** Opening MATERIAL FOR THE TASK block **

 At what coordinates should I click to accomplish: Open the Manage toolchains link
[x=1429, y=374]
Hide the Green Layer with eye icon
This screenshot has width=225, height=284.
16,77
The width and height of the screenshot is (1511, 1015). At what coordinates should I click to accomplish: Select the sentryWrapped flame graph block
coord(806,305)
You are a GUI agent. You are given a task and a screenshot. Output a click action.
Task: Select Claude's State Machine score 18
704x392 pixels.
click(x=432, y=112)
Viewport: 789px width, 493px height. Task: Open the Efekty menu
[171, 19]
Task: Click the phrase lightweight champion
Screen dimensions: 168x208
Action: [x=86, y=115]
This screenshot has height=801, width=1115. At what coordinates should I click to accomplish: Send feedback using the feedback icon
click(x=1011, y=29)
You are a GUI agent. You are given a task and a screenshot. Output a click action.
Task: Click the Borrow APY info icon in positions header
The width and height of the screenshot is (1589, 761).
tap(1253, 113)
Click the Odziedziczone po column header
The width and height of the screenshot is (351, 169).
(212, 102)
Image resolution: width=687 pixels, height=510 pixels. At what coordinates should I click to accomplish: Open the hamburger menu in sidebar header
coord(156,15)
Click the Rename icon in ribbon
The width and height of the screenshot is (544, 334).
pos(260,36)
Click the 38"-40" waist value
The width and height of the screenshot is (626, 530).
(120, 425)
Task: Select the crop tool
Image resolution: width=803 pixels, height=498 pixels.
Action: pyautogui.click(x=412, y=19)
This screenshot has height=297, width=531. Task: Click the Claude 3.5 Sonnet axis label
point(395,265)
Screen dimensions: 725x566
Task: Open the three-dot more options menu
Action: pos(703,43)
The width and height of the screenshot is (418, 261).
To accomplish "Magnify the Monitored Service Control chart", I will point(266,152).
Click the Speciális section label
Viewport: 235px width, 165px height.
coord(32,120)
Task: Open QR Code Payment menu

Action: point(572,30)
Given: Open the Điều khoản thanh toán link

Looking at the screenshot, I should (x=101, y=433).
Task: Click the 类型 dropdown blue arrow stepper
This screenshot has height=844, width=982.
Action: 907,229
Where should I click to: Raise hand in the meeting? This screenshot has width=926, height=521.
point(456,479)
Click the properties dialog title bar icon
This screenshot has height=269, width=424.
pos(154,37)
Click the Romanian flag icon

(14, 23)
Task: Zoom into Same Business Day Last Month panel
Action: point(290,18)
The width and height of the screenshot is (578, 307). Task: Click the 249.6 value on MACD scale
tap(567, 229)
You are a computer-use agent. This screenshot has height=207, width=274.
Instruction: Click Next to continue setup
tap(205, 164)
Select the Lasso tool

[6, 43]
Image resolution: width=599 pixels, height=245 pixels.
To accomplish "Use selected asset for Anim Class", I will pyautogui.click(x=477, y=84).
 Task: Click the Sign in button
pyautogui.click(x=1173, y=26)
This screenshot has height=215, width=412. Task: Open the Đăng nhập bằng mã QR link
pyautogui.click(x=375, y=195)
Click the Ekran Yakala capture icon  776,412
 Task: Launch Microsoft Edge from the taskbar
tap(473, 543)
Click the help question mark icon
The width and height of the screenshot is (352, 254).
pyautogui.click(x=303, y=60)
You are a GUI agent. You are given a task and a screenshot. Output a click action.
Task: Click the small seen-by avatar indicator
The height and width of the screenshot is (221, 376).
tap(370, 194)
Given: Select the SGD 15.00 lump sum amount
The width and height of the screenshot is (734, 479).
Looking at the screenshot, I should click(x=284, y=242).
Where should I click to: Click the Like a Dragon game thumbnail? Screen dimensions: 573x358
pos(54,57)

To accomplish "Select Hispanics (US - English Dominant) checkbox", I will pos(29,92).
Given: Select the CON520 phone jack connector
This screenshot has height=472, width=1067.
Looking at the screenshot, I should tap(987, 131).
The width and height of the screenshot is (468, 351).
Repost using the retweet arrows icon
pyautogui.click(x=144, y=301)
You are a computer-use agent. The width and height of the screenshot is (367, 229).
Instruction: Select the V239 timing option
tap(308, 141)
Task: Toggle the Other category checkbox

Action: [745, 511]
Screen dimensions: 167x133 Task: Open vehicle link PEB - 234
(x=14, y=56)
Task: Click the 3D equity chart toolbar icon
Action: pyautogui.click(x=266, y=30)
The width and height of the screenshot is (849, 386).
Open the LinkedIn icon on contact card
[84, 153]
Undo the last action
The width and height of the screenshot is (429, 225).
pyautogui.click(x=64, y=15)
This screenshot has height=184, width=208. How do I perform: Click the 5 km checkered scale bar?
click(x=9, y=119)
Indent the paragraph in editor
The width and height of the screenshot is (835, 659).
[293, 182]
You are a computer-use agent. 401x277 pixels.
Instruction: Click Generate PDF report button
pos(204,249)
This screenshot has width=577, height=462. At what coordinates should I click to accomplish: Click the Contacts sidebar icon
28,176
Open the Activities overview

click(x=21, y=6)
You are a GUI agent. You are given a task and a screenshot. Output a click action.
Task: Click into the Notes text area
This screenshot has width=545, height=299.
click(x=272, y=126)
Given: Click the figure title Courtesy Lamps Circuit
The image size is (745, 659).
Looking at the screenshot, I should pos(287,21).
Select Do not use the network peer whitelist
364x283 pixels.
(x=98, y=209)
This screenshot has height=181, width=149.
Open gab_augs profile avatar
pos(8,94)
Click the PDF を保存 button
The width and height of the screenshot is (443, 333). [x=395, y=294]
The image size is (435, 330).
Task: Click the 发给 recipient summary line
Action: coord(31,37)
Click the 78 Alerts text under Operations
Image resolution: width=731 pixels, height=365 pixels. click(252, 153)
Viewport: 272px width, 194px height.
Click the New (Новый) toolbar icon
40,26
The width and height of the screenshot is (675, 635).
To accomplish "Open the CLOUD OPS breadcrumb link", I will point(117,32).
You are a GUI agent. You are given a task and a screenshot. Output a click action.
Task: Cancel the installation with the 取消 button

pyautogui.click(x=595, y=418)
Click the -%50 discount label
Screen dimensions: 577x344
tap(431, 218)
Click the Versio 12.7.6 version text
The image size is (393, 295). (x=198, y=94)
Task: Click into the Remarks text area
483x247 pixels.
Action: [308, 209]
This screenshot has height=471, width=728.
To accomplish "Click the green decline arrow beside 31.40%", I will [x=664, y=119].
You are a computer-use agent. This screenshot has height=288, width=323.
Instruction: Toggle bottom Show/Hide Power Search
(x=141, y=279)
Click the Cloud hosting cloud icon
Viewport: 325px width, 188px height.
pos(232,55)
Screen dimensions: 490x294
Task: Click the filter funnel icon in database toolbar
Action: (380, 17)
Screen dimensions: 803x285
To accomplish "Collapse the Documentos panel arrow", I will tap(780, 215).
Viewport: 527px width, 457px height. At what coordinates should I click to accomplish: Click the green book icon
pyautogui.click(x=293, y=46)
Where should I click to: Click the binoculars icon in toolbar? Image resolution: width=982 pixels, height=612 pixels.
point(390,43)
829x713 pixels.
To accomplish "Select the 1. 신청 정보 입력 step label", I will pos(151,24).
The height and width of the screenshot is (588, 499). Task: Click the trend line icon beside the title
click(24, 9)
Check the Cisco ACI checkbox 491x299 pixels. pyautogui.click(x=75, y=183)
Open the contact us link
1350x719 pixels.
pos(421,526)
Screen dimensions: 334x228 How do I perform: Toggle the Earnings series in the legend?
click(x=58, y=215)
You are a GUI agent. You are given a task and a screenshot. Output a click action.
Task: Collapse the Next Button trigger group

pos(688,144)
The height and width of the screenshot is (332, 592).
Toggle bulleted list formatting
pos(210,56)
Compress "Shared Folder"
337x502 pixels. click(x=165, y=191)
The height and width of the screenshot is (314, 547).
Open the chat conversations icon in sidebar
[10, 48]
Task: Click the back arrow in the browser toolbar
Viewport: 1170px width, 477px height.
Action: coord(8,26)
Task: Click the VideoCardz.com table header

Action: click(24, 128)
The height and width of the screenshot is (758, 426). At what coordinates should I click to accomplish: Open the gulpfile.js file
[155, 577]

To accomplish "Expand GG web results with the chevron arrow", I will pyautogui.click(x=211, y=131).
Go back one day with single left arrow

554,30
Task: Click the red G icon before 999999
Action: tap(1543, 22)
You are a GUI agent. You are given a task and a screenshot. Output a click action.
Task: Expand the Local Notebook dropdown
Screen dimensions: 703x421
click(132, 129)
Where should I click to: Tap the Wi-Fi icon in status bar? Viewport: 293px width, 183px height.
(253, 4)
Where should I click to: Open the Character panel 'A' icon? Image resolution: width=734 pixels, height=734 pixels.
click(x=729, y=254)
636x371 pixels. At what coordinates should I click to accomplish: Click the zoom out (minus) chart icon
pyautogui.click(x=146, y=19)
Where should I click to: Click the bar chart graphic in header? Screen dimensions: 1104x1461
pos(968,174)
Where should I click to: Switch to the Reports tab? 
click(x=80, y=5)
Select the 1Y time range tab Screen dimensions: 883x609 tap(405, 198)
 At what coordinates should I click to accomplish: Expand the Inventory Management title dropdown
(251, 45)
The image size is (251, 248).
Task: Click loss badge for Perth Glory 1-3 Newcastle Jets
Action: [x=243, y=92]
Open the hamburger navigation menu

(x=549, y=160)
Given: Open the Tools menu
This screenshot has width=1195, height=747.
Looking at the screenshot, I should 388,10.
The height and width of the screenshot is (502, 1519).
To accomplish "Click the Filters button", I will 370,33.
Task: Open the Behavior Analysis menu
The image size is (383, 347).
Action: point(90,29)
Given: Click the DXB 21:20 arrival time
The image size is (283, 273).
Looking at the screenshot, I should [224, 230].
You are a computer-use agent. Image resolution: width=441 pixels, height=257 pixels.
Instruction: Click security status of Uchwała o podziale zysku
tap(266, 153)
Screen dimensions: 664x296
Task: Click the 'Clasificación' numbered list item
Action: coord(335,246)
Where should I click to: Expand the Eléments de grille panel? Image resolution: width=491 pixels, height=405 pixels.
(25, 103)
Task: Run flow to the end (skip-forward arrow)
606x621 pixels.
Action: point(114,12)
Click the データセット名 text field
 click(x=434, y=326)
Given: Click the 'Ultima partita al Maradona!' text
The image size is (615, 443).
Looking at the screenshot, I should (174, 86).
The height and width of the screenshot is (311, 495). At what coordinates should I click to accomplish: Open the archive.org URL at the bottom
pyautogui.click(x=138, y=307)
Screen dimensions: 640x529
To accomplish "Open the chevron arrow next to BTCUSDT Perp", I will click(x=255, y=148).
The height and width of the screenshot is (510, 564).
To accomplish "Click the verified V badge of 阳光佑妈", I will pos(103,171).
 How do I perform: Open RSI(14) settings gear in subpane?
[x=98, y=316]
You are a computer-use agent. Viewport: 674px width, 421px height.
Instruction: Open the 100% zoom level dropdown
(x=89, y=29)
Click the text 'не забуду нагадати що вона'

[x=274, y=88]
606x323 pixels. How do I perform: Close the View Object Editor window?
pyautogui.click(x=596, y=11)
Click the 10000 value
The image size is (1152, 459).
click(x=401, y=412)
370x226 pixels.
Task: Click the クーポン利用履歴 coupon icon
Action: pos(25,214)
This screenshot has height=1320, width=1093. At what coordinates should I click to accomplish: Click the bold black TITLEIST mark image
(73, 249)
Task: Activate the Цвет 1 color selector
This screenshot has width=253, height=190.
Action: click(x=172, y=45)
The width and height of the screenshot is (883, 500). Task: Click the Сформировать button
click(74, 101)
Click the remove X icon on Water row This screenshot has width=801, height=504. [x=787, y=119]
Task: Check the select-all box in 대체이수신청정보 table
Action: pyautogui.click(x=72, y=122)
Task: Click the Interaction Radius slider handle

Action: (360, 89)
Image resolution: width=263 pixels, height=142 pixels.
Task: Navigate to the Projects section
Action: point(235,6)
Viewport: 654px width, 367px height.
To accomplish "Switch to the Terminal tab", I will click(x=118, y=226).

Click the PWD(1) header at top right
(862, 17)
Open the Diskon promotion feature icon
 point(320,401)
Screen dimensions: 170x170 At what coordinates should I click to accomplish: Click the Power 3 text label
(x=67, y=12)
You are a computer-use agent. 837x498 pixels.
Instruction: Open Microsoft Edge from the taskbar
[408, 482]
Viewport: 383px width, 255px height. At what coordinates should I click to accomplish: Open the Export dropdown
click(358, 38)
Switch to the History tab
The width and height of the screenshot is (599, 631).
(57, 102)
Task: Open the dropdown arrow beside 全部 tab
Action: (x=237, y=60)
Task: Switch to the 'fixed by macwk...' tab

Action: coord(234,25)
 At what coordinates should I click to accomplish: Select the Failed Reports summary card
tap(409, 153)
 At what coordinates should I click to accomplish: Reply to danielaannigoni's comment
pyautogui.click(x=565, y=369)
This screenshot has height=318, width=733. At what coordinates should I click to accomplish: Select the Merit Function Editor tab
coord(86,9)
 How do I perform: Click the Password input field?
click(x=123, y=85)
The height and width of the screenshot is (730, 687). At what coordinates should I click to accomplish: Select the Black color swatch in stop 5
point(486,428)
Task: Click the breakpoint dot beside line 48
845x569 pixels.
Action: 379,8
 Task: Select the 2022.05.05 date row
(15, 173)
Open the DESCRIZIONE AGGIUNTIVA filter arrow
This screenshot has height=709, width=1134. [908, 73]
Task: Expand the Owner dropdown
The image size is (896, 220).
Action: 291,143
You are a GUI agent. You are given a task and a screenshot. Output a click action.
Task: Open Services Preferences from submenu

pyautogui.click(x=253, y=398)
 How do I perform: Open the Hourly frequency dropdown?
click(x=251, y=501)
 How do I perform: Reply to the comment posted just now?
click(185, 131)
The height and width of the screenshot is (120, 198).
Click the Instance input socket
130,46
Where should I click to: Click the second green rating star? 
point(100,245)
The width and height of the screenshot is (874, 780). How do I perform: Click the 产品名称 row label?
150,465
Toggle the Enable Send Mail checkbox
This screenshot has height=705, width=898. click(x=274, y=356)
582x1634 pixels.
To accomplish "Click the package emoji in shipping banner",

** Closing MATERIAL FOR THE TASK block **

Say how many lines in the entries contain the string "chevron". Nothing else belongs in the reply.

**ANSWER TO THIS EXERCISE**
2